# PAGE EXCERPT
----------

Tuesday, July 8, 2014

CONRACK (1974) ...


 Martin Ritt's Conrack, now available on Blu-ray from Twilight Time, first hit theaters in 1974.  This was a time when new, brash directors were reinventing American cinema,  a time when movie screens were likely spackled with vomit from demonically possessed little girls, or blood from the victims of Dirty Harry Callahan's .44 Magnum. Theaters in your neighborhood were just as likely to be playing hardcore porn as the latest Paul Newman movie.  Ritt's simple tale of an optimistic white teacher in a schoolroom of dirt poor black students was a success just by squeaking through to its birth. 

Looking at it 40 years later, one is struck by two things, namely, Jon Voight's relentless energy and goodwill as the big-hearted teacher, and the very realistic performances from the kids.  Even while acknowledging the film's uneven tone, or what one critic deemed "a crazy quilt of naturalism, farce, and soap opera all jumbled together," one is still intrigued by Conrack.  Maybe the idea that a caring soul might try to educate some people who would otherwise remain ignorant strikes a primal cord within us.  Maybe there's something irresistible about sheltered folks suddenly realizing there is more to the world than their dirty little backwater.   Or maybe, and this might trump all the other maybes, we all hated school so much that we wish our own lives had been enriched, even briefly, by someone like Conrack.

----------

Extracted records
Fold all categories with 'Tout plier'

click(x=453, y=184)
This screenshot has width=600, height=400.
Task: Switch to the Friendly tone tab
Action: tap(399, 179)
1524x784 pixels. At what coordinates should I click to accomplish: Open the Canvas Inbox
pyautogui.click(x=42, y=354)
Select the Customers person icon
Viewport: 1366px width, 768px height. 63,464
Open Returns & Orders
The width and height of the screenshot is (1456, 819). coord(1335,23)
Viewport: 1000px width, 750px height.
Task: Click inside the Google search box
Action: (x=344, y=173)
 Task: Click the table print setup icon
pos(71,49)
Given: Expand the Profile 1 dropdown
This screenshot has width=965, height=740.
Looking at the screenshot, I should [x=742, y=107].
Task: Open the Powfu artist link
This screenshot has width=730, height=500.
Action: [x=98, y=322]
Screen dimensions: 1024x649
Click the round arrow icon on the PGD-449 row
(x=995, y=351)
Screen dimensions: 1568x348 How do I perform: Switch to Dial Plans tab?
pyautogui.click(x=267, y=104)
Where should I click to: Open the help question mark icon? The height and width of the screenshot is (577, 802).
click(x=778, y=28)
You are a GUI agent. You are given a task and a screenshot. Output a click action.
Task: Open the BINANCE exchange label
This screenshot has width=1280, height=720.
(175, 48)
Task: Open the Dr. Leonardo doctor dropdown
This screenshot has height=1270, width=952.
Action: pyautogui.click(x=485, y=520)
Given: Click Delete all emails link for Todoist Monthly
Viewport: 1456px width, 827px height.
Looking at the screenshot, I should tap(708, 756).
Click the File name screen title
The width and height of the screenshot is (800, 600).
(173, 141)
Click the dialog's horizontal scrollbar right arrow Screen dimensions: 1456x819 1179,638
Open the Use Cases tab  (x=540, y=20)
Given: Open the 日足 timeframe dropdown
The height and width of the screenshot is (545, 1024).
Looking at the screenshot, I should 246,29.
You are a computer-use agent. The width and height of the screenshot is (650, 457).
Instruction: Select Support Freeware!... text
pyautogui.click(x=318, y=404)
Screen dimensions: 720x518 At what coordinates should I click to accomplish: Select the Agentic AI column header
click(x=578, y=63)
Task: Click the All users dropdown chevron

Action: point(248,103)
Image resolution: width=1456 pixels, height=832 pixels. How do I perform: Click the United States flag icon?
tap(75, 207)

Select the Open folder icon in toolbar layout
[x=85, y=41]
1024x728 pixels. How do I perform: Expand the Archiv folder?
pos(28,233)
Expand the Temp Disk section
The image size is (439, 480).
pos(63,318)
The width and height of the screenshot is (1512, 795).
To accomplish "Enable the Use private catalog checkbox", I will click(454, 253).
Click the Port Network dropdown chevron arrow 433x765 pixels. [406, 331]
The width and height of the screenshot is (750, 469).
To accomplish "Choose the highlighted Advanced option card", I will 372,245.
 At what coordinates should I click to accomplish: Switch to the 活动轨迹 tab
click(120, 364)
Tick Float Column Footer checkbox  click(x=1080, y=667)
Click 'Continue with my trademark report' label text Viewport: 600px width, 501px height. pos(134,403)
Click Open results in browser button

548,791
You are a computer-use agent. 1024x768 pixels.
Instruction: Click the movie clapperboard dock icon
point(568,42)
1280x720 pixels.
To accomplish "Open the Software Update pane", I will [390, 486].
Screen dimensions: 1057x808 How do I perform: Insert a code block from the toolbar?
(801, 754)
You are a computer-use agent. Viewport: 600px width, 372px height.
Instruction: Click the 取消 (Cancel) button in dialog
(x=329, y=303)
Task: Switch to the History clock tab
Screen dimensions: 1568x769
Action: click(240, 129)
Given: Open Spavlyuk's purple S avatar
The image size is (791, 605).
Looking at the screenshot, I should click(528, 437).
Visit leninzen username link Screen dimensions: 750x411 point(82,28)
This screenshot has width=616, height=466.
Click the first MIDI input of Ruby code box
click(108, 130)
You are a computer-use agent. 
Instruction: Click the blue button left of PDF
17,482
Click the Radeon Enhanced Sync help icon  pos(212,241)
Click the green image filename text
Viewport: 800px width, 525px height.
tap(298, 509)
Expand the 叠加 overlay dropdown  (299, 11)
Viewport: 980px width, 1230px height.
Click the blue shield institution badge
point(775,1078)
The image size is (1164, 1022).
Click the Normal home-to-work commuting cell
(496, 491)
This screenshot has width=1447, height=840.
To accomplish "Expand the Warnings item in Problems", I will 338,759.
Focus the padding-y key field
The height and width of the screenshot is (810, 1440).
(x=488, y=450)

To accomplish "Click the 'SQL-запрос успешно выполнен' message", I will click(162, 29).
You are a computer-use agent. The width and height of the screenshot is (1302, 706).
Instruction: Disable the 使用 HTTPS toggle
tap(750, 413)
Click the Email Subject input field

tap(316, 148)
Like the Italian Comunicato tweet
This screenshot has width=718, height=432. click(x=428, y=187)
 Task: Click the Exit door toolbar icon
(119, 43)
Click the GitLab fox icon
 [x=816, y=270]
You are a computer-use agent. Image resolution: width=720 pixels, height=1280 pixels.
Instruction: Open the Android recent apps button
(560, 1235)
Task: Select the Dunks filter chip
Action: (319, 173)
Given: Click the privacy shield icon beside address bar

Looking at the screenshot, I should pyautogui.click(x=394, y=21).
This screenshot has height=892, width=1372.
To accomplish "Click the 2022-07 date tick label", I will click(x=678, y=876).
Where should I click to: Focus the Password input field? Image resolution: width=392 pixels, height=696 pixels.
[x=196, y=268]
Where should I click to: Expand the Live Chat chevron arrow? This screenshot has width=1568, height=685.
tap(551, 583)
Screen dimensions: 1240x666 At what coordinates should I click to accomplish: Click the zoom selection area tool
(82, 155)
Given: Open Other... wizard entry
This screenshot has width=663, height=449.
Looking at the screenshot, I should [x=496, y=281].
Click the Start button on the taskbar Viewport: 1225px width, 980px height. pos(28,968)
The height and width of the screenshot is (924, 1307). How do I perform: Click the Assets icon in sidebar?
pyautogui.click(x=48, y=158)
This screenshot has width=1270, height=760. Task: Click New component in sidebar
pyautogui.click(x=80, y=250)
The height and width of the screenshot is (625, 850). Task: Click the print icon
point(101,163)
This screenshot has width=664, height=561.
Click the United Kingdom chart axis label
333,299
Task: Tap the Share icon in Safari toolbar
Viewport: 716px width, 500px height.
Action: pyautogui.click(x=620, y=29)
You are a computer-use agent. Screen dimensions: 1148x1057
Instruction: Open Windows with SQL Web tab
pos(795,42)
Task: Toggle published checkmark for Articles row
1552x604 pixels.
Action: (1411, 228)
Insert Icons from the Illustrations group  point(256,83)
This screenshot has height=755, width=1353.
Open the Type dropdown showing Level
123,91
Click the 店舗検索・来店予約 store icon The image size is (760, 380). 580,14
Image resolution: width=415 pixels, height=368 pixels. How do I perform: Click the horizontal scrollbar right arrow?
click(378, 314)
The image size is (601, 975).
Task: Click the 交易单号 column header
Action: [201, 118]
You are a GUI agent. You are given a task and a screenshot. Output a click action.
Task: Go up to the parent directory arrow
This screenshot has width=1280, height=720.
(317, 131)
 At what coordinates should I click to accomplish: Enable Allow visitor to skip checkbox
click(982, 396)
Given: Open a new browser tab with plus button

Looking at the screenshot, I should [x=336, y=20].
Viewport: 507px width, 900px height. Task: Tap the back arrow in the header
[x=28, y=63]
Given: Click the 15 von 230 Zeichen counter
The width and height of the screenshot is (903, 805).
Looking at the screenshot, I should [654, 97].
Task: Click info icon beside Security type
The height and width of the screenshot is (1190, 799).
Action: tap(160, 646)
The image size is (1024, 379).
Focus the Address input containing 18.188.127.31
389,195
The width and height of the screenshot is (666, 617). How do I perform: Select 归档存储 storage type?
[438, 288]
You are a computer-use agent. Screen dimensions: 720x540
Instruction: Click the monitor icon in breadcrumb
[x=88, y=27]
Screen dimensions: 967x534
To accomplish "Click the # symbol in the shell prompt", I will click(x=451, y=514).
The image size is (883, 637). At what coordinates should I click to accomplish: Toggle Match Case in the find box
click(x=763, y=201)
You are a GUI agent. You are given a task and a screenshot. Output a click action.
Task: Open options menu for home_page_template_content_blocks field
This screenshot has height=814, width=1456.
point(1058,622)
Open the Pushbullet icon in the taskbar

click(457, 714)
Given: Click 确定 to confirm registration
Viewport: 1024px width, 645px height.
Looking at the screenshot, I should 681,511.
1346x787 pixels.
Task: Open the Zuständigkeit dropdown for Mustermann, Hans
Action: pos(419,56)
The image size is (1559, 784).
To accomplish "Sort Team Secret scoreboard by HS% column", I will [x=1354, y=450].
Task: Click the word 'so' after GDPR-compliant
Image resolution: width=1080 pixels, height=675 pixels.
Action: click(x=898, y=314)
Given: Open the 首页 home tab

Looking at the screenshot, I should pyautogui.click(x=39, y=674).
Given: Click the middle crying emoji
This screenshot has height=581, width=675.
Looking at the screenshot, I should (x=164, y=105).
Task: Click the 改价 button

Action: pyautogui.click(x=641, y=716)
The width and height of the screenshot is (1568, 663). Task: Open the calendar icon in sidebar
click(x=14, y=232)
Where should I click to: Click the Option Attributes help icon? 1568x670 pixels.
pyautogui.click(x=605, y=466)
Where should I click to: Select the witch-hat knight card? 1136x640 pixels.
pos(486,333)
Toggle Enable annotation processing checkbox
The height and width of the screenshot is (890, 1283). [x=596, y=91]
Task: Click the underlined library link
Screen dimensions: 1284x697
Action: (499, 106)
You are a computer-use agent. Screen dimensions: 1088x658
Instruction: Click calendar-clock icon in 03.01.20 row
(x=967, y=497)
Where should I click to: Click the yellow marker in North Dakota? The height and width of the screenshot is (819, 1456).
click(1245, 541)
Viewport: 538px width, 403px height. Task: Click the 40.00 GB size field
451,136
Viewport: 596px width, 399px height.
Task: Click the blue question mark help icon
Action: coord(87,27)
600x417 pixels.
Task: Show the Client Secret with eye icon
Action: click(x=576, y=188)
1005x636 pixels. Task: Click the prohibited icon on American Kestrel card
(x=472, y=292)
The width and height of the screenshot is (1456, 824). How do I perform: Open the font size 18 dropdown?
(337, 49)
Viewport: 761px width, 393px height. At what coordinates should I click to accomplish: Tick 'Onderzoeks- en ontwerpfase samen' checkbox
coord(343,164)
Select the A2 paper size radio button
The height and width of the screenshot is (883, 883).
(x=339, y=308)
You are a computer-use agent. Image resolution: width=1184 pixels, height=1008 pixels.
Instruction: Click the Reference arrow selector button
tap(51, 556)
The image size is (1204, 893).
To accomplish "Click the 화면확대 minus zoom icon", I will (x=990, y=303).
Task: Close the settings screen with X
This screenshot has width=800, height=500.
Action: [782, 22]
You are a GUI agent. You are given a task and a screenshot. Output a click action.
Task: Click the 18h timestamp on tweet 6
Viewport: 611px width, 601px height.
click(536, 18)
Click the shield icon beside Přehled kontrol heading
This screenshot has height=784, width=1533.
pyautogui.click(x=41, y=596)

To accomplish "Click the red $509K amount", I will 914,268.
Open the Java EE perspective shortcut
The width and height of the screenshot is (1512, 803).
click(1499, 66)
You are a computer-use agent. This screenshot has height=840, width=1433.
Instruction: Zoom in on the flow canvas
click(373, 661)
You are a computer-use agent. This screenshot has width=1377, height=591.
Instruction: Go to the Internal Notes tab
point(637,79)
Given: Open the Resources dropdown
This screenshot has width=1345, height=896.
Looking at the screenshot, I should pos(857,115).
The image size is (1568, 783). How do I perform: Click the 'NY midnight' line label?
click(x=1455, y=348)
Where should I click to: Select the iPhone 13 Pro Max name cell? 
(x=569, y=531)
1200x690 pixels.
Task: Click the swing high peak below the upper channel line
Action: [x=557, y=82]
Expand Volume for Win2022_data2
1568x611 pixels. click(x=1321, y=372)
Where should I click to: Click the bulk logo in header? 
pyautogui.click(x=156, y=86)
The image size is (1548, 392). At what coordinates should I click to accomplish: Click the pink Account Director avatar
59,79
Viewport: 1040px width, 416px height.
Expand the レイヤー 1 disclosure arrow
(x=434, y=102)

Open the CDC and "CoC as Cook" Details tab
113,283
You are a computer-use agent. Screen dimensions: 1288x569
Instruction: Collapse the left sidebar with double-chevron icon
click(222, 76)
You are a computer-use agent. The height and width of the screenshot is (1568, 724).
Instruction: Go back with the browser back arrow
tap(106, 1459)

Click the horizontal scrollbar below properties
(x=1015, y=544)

----------

# TASK
In the review of Conrack above, write out the part that opens with the words containing "Tuesday, July 8, 2014" and closes with "to its birth.".

# COMPLETED EXERCISE
Tuesday, July 8, 2014

CONRACK (1974) ...


 Martin Ritt's Conrack, now available on Blu-ray from Twilight Time, first hit theaters in 1974.  This was a time when new, brash directors were reinventing American cinema,  a time when movie screens were likely spackled with vomit from demonically possessed little girls, or blood from the victims of Dirty Harry Callahan's .44 Magnum. Theaters in your neighborhood were just as likely to be playing hardcore porn as the latest Paul Newman movie.  Ritt's simple tale of an optimistic white teacher in a schoolroom of dirt poor black students was a success just by squeaking through to its birth.